EXERCISE A: Write out the stretch of the commentary below from "The first strophe" through "the epic poets.", word for word.

SOURCE EXTRACT:

The first strophe prays that God would at length put a judicial restraint upon the arrogance of ungodliness. Instead of חופיע (a less frequent form of the imperative for הופע , Ges. §53, rem. 3) it was perhaps originally written הופיעה (Psalms 80:2), the He of which has been lost owing to the He that follows. The plural נקמות signifies not merely single instances of taking vengeance (Ezekiel 25:17, cf. supra Psalms 18:48), but also intensively complete revenge or recompense (Judges 11:36; 2 Samuel 4:8). The designation of God is similar to אל גּמלות in Jeremiah 51:56, and the anadiplosis is like Psalms 94:3, Psalms 94:23, Psalms 93:1, Psalms 93:3. הנּשׂא , lift Thyself up, arise, viz., in judicial majesty, calls to mind Psalms 7:7. השׁיב גּמוּל is construed with על (cf. ל , Psalms 28:4; 59:18) as in Joel 3:4. With גּאים accidentally accord ἀγαυός and κύδεΐ γαίων in the epic poets.

EXERCISE B: Lay out the listing below as a Markdown table with the columns Row and Line, from the line containing "is (865, 1537)." through the line containing "coordinates (424, 105).". Skip blank lines.

DATA PROVIDED:
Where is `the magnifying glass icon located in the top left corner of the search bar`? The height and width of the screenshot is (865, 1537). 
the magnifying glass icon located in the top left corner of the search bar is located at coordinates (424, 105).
* * *
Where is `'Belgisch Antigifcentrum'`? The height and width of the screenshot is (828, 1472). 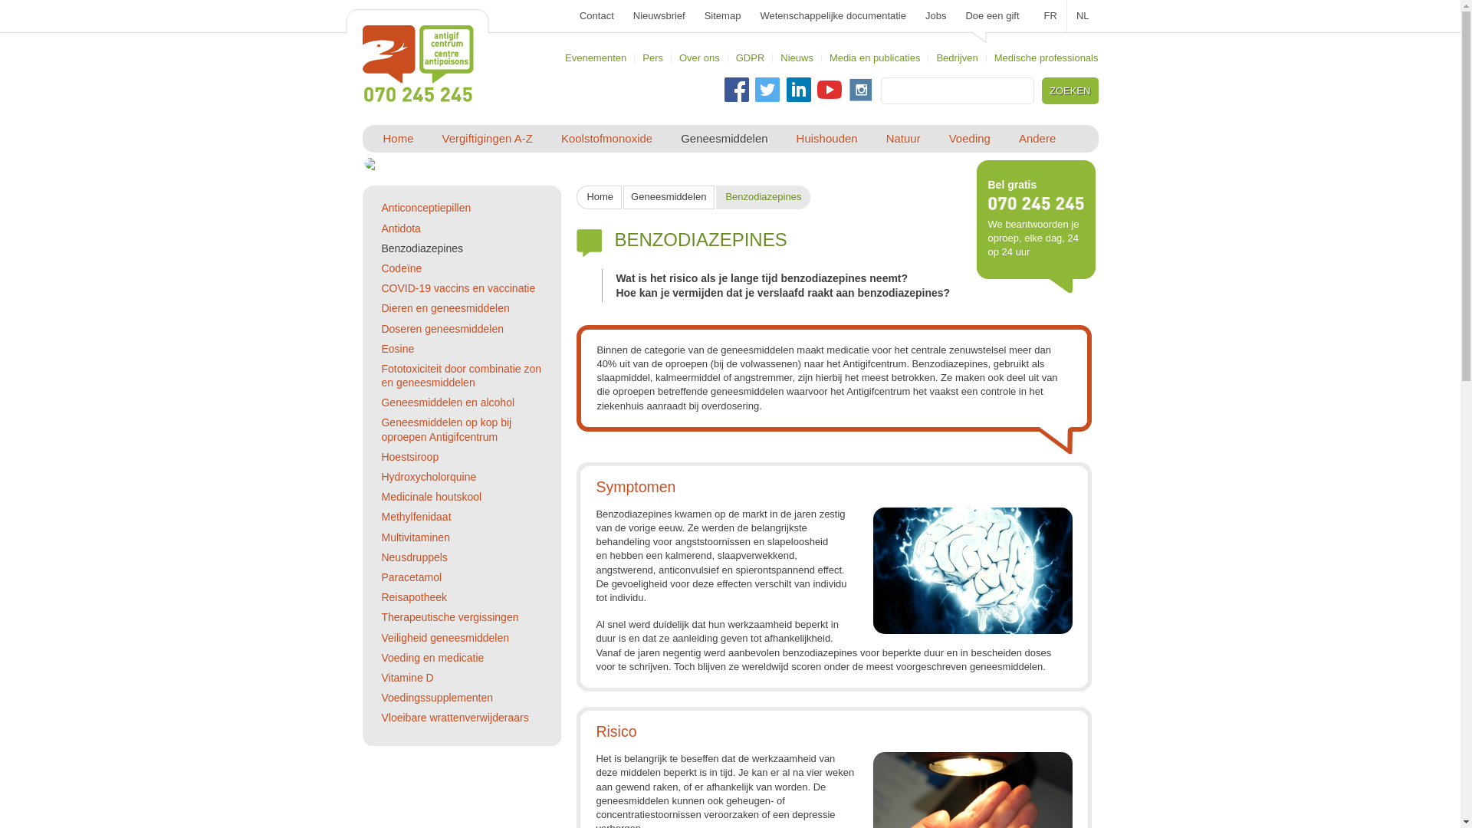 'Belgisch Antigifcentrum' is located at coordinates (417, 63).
==
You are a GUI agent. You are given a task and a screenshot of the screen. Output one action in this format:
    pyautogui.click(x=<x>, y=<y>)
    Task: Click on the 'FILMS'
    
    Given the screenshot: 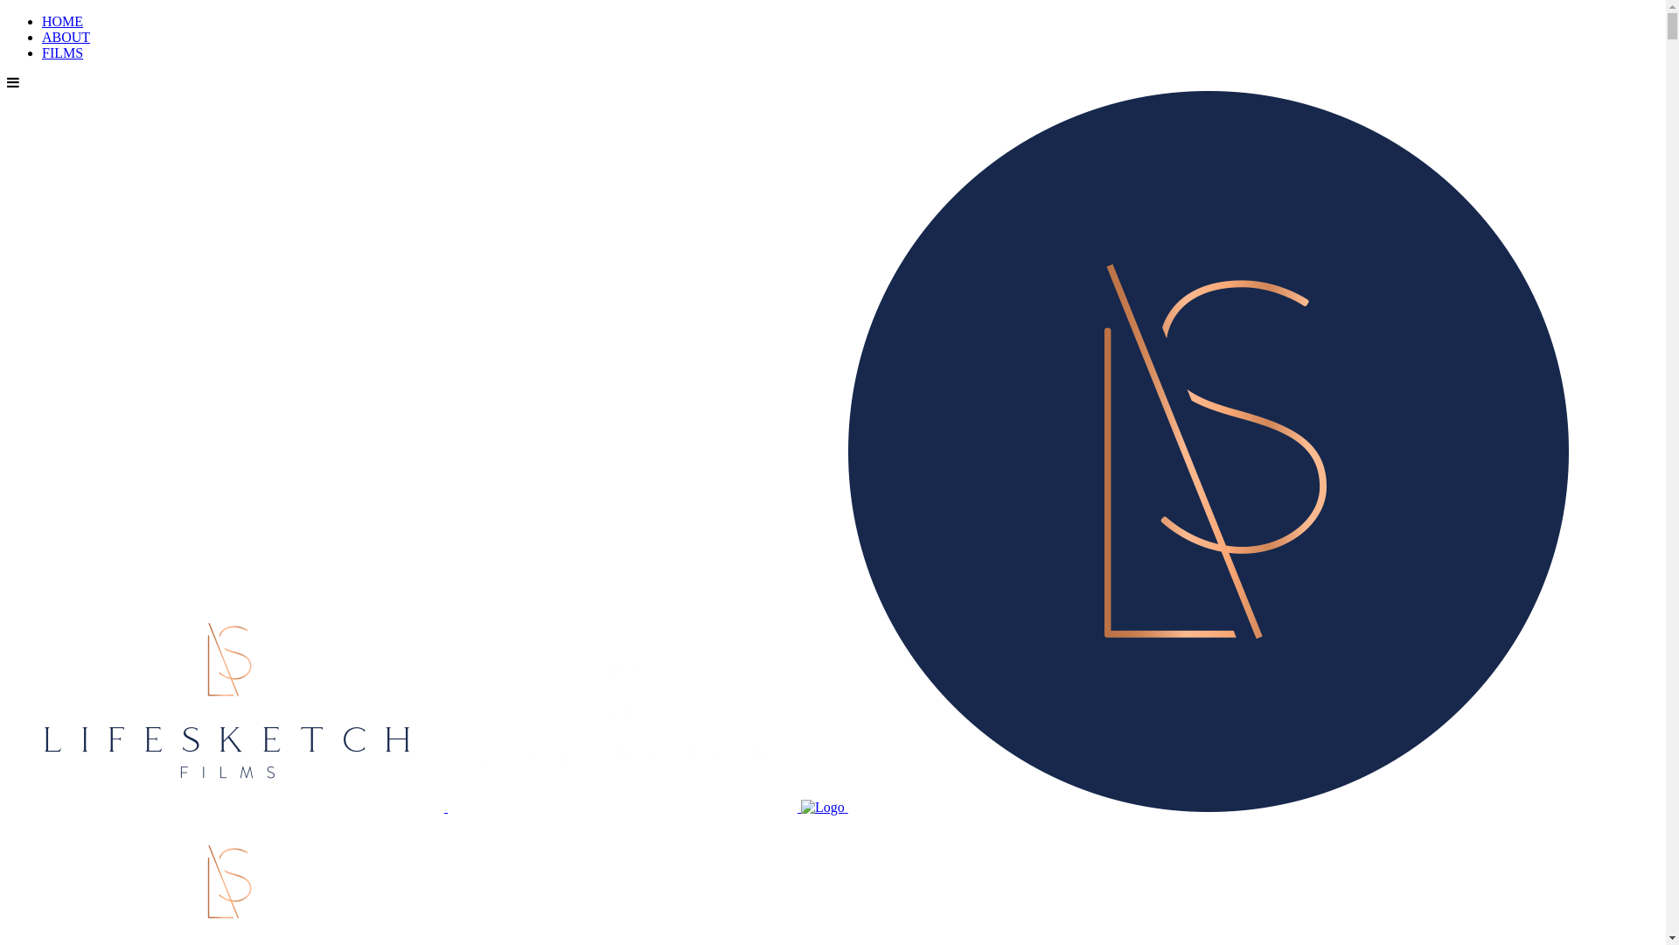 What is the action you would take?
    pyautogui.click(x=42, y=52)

TASK ANSWER A:
The first strophe prays that God would at length put a judicial restraint upon the arrogance of ungodliness. Instead of חופיע (a less frequent form of the imperative for הופע , Ges. §53, rem. 3) it was perhaps originally written הופיעה (Psalms 80:2), the He of which has been lost owing to the He that follows. The plural נקמות signifies not merely single instances of taking vengeance (Ezekiel 25:17, cf. supra Psalms 18:48), but also intensively complete revenge or recompense (Judges 11:36; 2 Samuel 4:8). The designation of God is similar to אל גּמלות in Jeremiah 51:56, and the anadiplosis is like Psalms 94:3, Psalms 94:23, Psalms 93:1, Psalms 93:3. הנּשׂא , lift Thyself up, arise, viz., in judicial majesty, calls to mind Psalms 7:7. השׁיב גּמוּל is construed with על (cf. ל , Psalms 28:4; 59:18) as in Joel 3:4. With גּאים accidentally accord ἀγαυός and κύδεΐ γαίων in the epic poets.

TASK ANSWER B:
| Row | Line |
|---|---|
| 1 | Where is `the magnifying glass icon located in the top left corner of the search bar`? The height and width of the screenshot is (865, 1537).  |
| 2 | the magnifying glass icon located in the top left corner of the search bar is located at coordinates (424, 105). |